Прибыли, разинули рты, обалдели. Яркий, многокрасочный, солнечный даже в декабре, Самарканд перенес нас на страницы «Тысячи и одной ночи». Оплел нас замысловатым орнаментом иных традиций, обычаев, характеров. После голодного, холодного, израненного Ленинграда окружающее утрачивало реальность. Сказка какая-то…
К действительности нас вернули первые же дни учебы. Занимались по десять-двенадцать часов в сутки. Слушали лекции, часами не выходили из лабораторий и лекционных залов, готовились к зачетам и экзаменам, занимались строевой, огневой и тактической подготовкой. Постоянное чувство недоедания, ставшее почти хроническим (тыловой паек!). К концу дня голова деревенела и как-то сама собой заваливалась набок. Правда, командиры наши пытались с этим бороться, и небезуспешно. «Небольшой», эдак километров
Крайняя занятость. Спрессованное до предела время. Но ежедневно занимались спортом. И даже принимали участие в футбольных матчах на первенство военного округа. Спорт, естественно, не утолял чувства голода, скорее напротив. И все-таки не представляю, как бы мы выглядели на многокилометровых кроссах и всех этих марш-бросках без той солидной зарядки, которая была под стать зарядке спортсменов высшей квалификации. Что там говорить, гоняли нас здорово. И только позже мы поймем, какую роль в нашей подготовке сыграла эта спортивная закалка.
…Сашка стоит у окна в неестественной позе срезанной, но все еще удерживающей вертикальное положение ветки.
– Богданов! – окликает его пробегающий мимо командир отделения. – Богданов! Ты что, звонка не слышишь?
Он не слышит. Ни звонка, ни топота пробегающих мимо сапог.
Закревский на минуту задерживается и трогает Сашку за плечо. Тот поворачивает голову. Белое, как мел, лицо. Широко раскрытые глаза. Подрагивающие губы. Мы молчим. Никто ни о чем не спрашивает. Значит, и у него… Это уже седьмой наш товарищ, оставшийся без отца за три-четыре месяца…
…Кто-то принес его мне, кажется, Скрипниченко, отдал конверт и вышел из комнаты, но у дверей задержался и посмотрел на меня. Письма в ту пору редко приносили радость. Может быть, потому и оглянулся.
Почерк на конверте был мне незнаком, и как-то нехорошо сжало сердце. Писала подруга моей сестры. Писала, что во время эвакуации из Ленинграда, переправляясь через Ладожское озеро, погибла моя мама… Боль выжигала внутри меня черные пустоты. Пустоты не вокруг, а внутри меня… Отец… Теперь мать.

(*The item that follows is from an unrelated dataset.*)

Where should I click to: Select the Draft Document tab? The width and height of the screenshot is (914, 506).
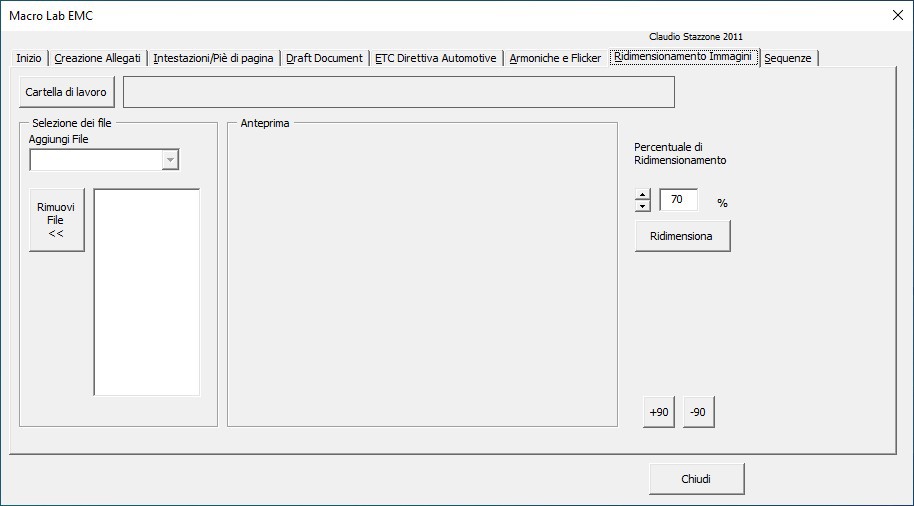point(324,58)
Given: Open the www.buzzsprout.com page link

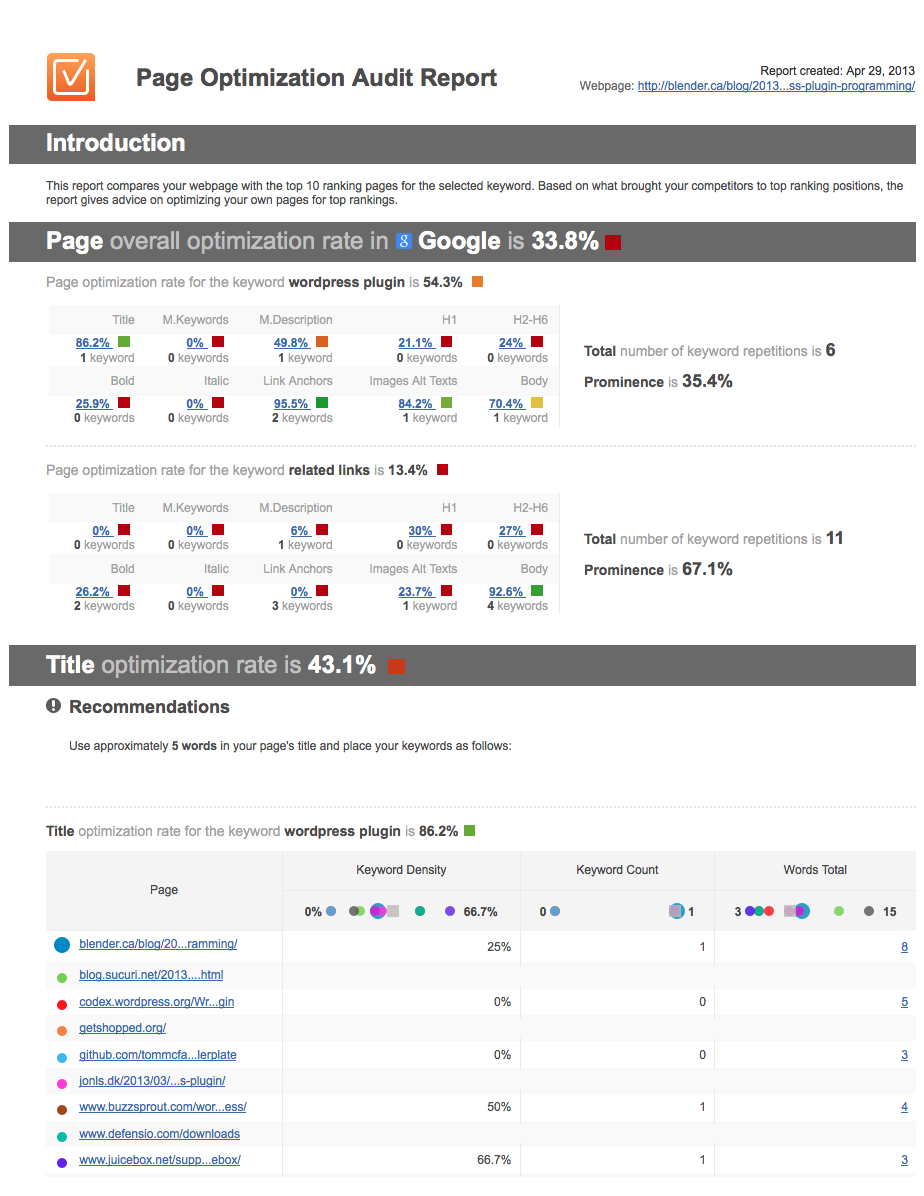Looking at the screenshot, I should coord(163,1107).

Все время этот звук раскалывающегося льда…
На следующий день я написал рапорт на имя начальника академии с просьбой отправить меня на фронт.
Меня вызвал к себе его заместитель.
– Я разделяю ваше горе. И ваше желание немедленно отправиться на фронт.
Он помолчал и после паузы произнес:
– Сейчас нет семьи, которая не потеряла бы отца, мать или брата.
Он поднялся и вышел из-за стола. Подошел вплотную ко мне и проговорил почти по слогам:
– Но мы не имеем права отправлять на фронт недоучек. Нам нужны военные врачи. Специалисты. Вы навоюетесь еще. Но сейчас вы обязаны закончить учебу. Это ваш долг. Идите.
…В июне 1943 года наш курс заканчивал академию. Незадолго до окончания было проведено распределение.
Я настойчиво просил отправить меня на Ленинградский фронт. Просьба была удовлетворена частично. Я направлялся на Волховский фронт в качестве старшего врача авиаполка.
В день отправки курс был выстроен на плацу академии. Мы ждали напутственных слов, пожеланий, последней команды, как вдруг прозвучал приказ – Белаковскому и еще четверым выйти из строя.
Мы ничего не могли понять. Затем прозвучала еще одна команда, и те, что оставались в строю, направились к машинам. Кто-то обернулся, махнул рукой, ктото кивнул в последний раз. Мы стояли совершенно потрясенные, не понимая, что случилось.